◆ **WHAT THE TASK ASKS**
Retype the entries below exactly, but begin at the line containing "The width and height of the screenshot is (960, 1028)." and end at the last line.

Collected data entries

↓

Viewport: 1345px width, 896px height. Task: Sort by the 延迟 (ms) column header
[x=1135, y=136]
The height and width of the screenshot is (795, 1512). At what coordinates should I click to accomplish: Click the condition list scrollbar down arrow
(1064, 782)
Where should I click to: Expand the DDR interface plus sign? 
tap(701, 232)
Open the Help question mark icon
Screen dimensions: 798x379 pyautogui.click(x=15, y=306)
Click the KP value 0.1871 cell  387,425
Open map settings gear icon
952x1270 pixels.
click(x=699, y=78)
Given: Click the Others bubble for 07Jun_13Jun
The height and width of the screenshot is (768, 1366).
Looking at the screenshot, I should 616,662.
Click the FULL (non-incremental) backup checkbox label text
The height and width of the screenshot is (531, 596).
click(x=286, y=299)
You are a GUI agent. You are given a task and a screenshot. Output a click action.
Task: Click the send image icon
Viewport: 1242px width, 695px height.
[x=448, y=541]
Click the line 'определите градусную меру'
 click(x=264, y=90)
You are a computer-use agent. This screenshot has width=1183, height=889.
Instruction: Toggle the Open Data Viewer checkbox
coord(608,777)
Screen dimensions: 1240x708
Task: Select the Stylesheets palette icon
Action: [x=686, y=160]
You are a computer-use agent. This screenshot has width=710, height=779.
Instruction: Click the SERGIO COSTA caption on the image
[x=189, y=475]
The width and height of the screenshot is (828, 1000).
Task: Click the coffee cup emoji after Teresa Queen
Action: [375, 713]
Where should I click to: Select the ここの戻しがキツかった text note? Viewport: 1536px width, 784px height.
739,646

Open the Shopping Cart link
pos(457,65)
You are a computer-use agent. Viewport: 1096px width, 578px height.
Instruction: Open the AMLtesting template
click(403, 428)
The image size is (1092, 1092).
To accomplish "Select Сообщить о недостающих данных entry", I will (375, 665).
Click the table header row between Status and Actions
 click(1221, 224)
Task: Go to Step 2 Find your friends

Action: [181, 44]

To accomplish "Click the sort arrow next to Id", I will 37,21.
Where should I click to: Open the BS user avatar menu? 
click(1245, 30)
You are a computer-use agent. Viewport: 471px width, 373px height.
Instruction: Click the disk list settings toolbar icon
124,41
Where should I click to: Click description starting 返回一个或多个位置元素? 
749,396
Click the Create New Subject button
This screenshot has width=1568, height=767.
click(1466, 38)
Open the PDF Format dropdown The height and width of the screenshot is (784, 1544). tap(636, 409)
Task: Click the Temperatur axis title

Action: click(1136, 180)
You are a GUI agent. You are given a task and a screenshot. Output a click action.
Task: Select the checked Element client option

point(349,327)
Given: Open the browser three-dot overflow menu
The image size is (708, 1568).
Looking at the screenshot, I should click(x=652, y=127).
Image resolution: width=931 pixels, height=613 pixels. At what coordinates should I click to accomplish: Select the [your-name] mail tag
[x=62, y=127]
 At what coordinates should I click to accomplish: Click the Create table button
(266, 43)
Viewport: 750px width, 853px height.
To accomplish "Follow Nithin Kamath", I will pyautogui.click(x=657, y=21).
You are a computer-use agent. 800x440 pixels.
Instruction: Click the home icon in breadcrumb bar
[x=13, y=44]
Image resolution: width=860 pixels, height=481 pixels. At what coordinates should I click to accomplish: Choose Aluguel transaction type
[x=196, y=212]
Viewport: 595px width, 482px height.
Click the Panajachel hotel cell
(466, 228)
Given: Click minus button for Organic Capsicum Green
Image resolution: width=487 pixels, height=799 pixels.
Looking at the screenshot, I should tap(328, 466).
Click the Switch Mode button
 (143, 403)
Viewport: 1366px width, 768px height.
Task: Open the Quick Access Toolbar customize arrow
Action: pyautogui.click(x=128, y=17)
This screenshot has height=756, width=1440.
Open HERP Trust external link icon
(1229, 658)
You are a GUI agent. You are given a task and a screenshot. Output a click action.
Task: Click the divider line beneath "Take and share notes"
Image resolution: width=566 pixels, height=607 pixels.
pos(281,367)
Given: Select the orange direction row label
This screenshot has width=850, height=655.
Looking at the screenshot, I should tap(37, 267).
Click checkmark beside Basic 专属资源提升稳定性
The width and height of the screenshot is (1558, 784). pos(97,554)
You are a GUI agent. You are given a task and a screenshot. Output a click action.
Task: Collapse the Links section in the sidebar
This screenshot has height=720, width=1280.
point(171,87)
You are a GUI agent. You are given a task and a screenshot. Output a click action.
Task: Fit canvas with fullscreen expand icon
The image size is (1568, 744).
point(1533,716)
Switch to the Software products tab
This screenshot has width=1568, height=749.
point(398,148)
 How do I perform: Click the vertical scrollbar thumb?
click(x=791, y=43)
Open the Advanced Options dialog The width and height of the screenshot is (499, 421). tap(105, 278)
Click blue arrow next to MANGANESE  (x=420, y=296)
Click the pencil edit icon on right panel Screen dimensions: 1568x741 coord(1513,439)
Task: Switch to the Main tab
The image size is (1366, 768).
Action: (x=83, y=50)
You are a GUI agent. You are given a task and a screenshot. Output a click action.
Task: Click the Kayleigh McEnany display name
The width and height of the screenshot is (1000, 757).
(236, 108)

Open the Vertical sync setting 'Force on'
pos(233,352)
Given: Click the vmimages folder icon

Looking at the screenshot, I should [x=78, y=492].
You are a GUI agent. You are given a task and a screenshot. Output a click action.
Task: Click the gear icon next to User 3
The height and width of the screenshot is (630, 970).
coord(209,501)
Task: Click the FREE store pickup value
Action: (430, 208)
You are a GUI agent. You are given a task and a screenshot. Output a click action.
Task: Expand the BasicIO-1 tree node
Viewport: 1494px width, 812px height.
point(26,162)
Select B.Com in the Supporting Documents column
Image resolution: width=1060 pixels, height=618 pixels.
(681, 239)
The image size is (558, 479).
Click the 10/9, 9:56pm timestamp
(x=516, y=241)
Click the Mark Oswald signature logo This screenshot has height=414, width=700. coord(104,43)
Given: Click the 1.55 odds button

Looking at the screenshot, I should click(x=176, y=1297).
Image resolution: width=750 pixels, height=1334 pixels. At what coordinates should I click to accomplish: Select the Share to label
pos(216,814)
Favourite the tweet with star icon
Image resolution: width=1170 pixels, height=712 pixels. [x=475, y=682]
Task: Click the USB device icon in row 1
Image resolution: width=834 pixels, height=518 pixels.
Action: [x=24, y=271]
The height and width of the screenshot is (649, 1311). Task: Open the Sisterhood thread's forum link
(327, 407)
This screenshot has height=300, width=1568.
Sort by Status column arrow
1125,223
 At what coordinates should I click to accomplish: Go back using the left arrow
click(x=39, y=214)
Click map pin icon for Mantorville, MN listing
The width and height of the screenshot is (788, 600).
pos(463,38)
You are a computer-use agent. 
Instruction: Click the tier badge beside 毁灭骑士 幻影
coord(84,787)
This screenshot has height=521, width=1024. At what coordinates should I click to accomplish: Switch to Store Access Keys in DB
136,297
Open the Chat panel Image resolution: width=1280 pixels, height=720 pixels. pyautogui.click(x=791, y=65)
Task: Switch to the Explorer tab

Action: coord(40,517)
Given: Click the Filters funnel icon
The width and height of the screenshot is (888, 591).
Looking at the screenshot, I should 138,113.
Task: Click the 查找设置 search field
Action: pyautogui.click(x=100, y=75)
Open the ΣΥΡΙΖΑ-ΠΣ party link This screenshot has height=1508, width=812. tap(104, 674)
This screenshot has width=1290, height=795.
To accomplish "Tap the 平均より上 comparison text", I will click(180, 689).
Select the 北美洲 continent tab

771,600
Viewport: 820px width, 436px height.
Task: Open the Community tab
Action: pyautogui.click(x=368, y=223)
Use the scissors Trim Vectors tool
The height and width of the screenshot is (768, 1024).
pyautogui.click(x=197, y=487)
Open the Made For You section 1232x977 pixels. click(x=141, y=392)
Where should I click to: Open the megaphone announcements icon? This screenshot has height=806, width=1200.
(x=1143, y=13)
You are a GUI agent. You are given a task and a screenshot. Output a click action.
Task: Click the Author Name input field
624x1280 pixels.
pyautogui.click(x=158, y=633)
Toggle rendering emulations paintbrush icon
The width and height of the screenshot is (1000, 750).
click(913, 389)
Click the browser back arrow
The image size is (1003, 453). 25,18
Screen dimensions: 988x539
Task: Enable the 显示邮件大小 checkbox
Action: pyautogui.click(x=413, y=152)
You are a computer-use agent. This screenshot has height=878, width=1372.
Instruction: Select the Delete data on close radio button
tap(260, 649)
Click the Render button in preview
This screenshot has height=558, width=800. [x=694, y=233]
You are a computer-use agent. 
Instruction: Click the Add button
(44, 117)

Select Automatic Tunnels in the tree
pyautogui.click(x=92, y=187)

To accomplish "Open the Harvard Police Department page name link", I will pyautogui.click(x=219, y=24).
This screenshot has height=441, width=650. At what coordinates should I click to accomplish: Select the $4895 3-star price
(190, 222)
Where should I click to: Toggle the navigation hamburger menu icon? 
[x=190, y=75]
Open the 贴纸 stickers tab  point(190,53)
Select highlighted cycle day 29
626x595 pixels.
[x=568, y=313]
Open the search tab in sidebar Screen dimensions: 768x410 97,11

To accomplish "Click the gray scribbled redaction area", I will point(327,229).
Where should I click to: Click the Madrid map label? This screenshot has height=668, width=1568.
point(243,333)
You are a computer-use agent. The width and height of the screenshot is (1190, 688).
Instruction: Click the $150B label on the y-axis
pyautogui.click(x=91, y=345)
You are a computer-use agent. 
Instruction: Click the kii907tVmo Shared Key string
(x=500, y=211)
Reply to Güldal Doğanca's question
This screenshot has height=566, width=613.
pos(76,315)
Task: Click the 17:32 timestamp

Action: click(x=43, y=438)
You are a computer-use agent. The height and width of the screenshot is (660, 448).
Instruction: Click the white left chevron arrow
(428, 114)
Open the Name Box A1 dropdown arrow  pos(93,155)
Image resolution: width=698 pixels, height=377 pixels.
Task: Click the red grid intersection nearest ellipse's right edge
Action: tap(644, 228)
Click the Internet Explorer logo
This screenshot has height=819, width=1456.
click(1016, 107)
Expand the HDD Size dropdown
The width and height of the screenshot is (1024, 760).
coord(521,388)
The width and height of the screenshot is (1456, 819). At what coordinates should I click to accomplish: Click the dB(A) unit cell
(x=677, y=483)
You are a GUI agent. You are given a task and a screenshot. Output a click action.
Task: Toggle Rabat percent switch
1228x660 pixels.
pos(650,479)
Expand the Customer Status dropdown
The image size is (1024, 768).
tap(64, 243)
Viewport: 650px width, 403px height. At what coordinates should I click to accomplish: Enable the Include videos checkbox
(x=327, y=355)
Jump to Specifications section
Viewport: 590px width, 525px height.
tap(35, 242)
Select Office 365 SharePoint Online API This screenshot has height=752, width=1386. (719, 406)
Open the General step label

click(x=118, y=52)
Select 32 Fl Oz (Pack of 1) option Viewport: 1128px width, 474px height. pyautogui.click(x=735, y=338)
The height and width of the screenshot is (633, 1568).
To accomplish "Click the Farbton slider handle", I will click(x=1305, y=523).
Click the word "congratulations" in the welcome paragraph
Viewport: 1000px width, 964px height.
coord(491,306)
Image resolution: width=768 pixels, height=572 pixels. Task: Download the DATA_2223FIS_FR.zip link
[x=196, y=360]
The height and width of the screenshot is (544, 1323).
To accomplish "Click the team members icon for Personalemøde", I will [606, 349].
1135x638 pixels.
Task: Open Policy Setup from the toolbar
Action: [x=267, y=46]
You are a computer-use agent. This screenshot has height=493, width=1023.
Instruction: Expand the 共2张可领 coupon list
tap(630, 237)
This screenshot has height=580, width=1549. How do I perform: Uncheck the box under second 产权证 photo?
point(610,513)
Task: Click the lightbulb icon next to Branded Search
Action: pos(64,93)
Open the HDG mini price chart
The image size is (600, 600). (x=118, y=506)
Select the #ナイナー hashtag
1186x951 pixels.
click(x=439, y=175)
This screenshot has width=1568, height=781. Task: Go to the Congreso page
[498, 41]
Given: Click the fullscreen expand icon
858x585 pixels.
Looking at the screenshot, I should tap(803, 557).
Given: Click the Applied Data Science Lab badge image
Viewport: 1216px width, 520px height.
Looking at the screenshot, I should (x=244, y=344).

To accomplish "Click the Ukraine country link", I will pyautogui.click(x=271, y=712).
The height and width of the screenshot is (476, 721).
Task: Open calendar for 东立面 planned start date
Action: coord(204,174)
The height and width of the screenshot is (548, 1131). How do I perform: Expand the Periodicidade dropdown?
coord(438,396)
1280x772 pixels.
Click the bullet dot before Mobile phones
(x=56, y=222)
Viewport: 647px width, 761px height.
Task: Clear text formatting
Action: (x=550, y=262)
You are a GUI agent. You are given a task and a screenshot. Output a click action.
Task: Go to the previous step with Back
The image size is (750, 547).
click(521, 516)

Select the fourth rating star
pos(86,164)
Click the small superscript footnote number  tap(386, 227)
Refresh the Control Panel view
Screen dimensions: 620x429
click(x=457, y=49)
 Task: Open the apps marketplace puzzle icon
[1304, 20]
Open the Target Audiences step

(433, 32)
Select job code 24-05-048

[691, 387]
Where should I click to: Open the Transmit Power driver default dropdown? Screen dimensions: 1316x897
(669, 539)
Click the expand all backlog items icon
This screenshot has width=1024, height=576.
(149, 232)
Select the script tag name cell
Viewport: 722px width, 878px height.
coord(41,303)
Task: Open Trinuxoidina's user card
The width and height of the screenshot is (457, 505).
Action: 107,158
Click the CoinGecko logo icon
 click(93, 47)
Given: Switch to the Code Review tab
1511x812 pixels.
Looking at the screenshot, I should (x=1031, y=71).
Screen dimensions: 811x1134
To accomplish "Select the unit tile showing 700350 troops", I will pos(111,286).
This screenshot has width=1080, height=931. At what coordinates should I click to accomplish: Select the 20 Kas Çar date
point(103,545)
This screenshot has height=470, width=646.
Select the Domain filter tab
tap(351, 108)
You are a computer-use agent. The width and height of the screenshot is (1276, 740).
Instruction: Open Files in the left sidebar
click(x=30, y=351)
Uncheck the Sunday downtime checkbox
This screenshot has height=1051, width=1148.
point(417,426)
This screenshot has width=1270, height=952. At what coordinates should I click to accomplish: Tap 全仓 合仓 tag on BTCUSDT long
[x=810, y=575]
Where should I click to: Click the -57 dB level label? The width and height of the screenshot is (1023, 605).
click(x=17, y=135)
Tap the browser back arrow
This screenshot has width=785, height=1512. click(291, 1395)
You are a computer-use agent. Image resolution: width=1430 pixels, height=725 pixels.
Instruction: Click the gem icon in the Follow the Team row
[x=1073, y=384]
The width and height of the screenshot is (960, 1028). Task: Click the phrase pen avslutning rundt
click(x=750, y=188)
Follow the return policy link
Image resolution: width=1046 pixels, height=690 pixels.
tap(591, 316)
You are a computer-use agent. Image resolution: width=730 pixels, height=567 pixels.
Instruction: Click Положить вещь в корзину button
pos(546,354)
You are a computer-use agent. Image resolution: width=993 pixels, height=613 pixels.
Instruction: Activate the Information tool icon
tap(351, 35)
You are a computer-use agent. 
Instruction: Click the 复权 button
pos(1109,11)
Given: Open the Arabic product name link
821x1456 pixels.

↑

◆ **ANSWER TO THIS EXERCISE**
The width and height of the screenshot is (960, 1028). Task: Click the phrase pen avslutning rundt
click(x=750, y=188)
Follow the return policy link
Image resolution: width=1046 pixels, height=690 pixels.
tap(591, 316)
You are a computer-use agent. Image resolution: width=730 pixels, height=567 pixels.
Instruction: Click Положить вещь в корзину button
pos(546,354)
You are a computer-use agent. Image resolution: width=993 pixels, height=613 pixels.
Instruction: Activate the Information tool icon
tap(351, 35)
You are a computer-use agent. 
Instruction: Click the 复权 button
pos(1109,11)
Given: Open the Arabic product name link
821x1456 pixels.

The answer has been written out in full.